**Document passage**
And I think that what’s going to happen is that this is especially going to affect minority kids who are in low-income areas because they were the ones who have historically been the victims of the bigotry of low expectations. And when you don’t give these kids the opportunity to excel based upon their abilities, well, you’re going to have, again, a very low-level result for all kids, and including those kids that the framers of this curriculum purport to want to help.
Ginny Gentles:
The cutting-off access to higher-level Math is obviously a concern. No one should end up surprised that this is going to be problematic. You had written, I believe, last year that an open letter was sent by California Math and professors indicating a warning that students will be unprepared for STEM and quantitative majors. So that’s more than 400 Math and Science academics from California colleges and universities sent this open letter pointing out the key deficiencies of this framework. So the higher education system is aware that there’s going to be a problem, and they warn the state board, “This framework’s been adopted, and we’ll see how it plays out.” Things aren’t great when it comes to Math in California to start with, though, right? You all aren’t exactly top of the states with your Math results.
Lance Izumi:
Well, it’s actually horrendous. I mean, if you look at our Math results on whichever tests you want to look at, our state tests or on the National Assessment for Educational Progress, the NAPE test, which is often referred to as a nation’s report card, California’s Math results are horrendous.
It doesn’t really matter which group you look at. I mean, people assume that, “Well, the reason why California’s Math results are poor is because we have a large percentage of kids who are minority or low-income in this state.” Well, that is true. If you look at all economic groups in this state, you have large groups of kids who are not proficient in Mathematics. You have kids who are middle-class kids, kids who are from affluent families, and yet they are not proficient in Mathematics according to these various exams. In fact, you have half or more of kids who are not low income, who are middle-class kids, who are not proficient in Mathematics, especially at the 8th-grade level, which is really the grade level that you want to look at because that’s the level where kids are going to be getting into the more difficult Mathematics subjects and which would determine whether they get into college or not.
And so when you look at our Math results, yes, we have very low results, low proficiency levels for kids who are low income, various minority groups. But again, it’s overall, whether it’s socioeconomic groups or ethnic groups, the lack of Mathematics proficiency has infected every one of these groups.
Ginny Gentles:
Let’s pivot and talk about some good news. You wrote in the midst of widespread school closures, which was, of course, bad news, the 2021 book, The Homeschool Boom: Pandemic Policies and Possibilities. So tell us why parents at that time and now as well are choosing to homeschool their children.
Lance Izumi:
Well, I think that there are a lot of reasons why parents choose to homeschool their kids. I mean, yes, we did see during the pandemic a huge uptick in the number of kids who are being homeschooled. I mean, you saw, for example, based upon US Census Bureau Data, that the proportion of families in this country that decided to homeschool their kids doubled in the first year of the pandemic. And so it went from 5% of the population families to 11%.

**Entries provided**
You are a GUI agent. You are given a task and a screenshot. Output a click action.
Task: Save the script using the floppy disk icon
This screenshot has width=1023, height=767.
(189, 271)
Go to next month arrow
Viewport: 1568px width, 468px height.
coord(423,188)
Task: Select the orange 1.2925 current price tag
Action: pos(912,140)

**Things to do**
**1)** Copy from the transcript everything from "And I think" down to "want to help.".
**2)** Please list, in order of appearance, every figure in the transcript that is written with numerals.

**Task results**
**1)**
And I think that what’s going to happen is that this is especially going to affect minority kids who are in low-income areas because they were the ones who have historically been the victims of the bigotry of low expectations. And when you don’t give these kids the opportunity to excel based upon their abilities, well, you’re going to have, again, a very low-level result for all kids, and including those kids that the framers of this curriculum purport to want to help.

**2)**
400
8th
2021
5%
11%